Researchers explore the origins of stars rich in phosphorus
The journal Nature Communications has published the discovery of a new type of star that is very rich in phosphorus, which could help to explain the origin of phosphorous in our galaxy. This achievement has been made by astronomers of the Instituto de Astrofísica de Canarias (IAC) and researchers in computer science from the Centre for Research in Information and Communication Technology (CITIC) at the University of La Coruña (Galicia).
All the chemical elements in the universe except for hydrogen and most helium were produced inside stars. But among them, there are a few (carbon, nitrogen, oxygen, sulfur and phosphorus) that are particularly interesting because they are basic to life as we know it on Earth. Phosphorus is of special interest because it forms part of the DNA and RNA molecules, and is a necessary element in the energetic interchange within cells, and for the development of their membranes.
The study, based on an analysis of a large number of infrared spectra in the H band from the public database of the Sloan Digital Sky Survey, could offer a clear set of promising stellar candidates to clarify the origin and the quantity observed of phosphorus in the galaxy, and specifically, in our solar system, which none of the current models of galactic chemical evolution have been able to explain.
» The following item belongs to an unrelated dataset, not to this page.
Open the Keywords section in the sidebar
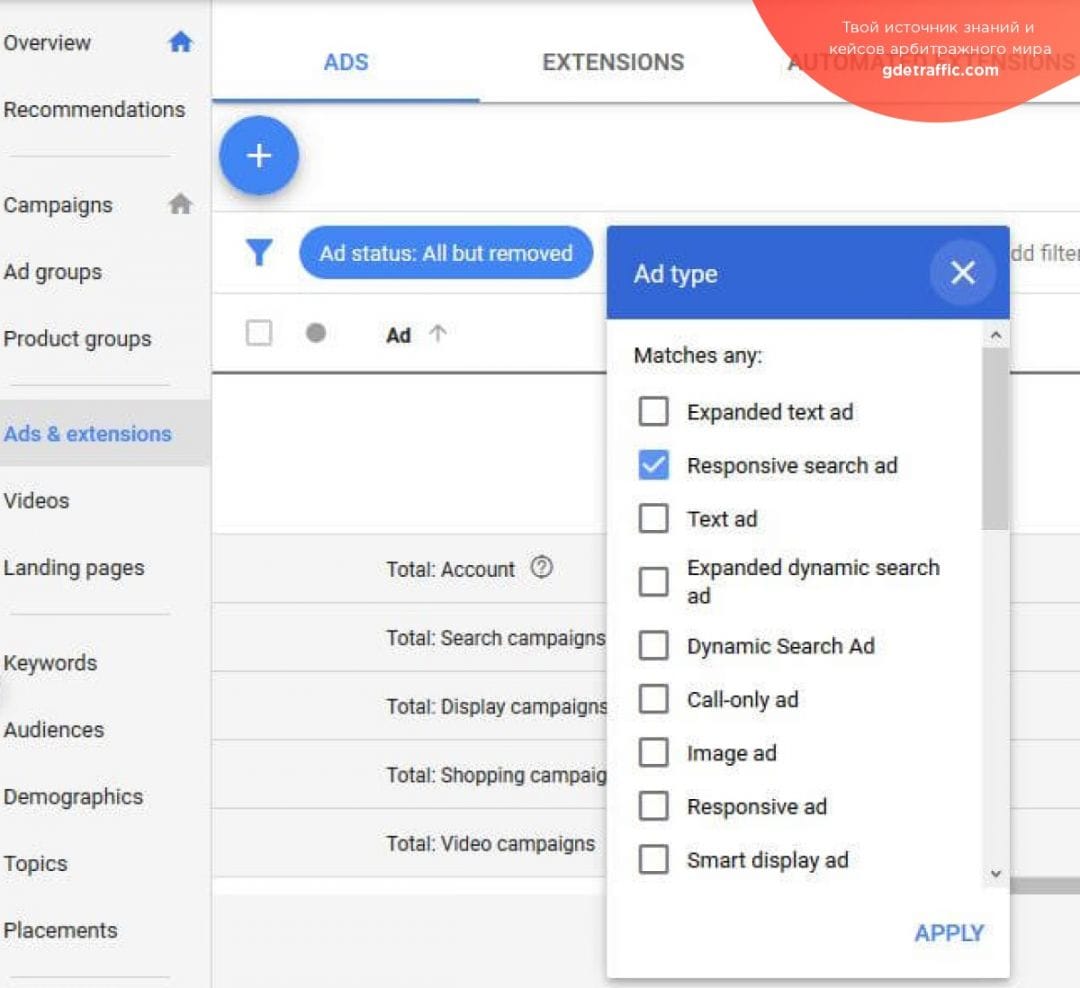 coord(49,663)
However, the peculiar chemistry of these stars is still disconcerting. In fact, not only are they rich in phosphorus, but also in certain other elements, such as magnesium, silicon, oxygen, aluminum and even of heavier elements such as cerium. Surprisingly, after an extensive analysis of all the possible stellar sources and processes known to form chemical elements in the interiors of stars, this chemical pattern is not predicted by current theories of stellar evolution and nucleosynthesis.
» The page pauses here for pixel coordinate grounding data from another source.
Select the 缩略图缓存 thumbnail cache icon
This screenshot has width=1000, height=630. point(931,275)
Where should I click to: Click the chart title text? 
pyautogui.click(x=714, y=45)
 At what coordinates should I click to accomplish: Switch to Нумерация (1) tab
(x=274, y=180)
"These results show that not only are we dealing with a new type of object, but that their discovery opens the way for the exploration of new physical mechanisms and nuclear reactions which occur in stellar interiors," explains IAC researcher Thomas Masseron, the leader of the project and the first author of the article.
"It could be an important clue about the origin of the phosphorus, which is a fundamental component of life," says Aníbal García-Hernández, another IAC researcher, who is the second author of the article.
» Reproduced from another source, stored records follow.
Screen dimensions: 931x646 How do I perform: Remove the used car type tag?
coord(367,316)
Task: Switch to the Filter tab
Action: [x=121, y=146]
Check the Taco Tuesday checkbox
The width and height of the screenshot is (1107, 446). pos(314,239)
In addition, thanks to Spanish service time, they obtained the optical spectrum of the most brilliant of the phosphorus stars with the Echelle spectrograph (FIES) on the Nordic Optical Telescope (NOT) at the Roque de los Muchachos Observatory, (Garafía, La Palma).
"This spectrum allowed us to obtain the chemical abundances of further elements in these stars, which are peculiar and rich in phosphorus, and to rule out definitively any known stellar candidate that could explain the stars that are rich in this element," says Olga Zamora, a co-author of the article, and an IAC support astronomer.
"A discovery which is so unexpected and extraordinary could not have been made without a close interdisciplinary collaboration between astronomers and experts in computation," says Arturo Manchado, an IAC research and a co-author of the article.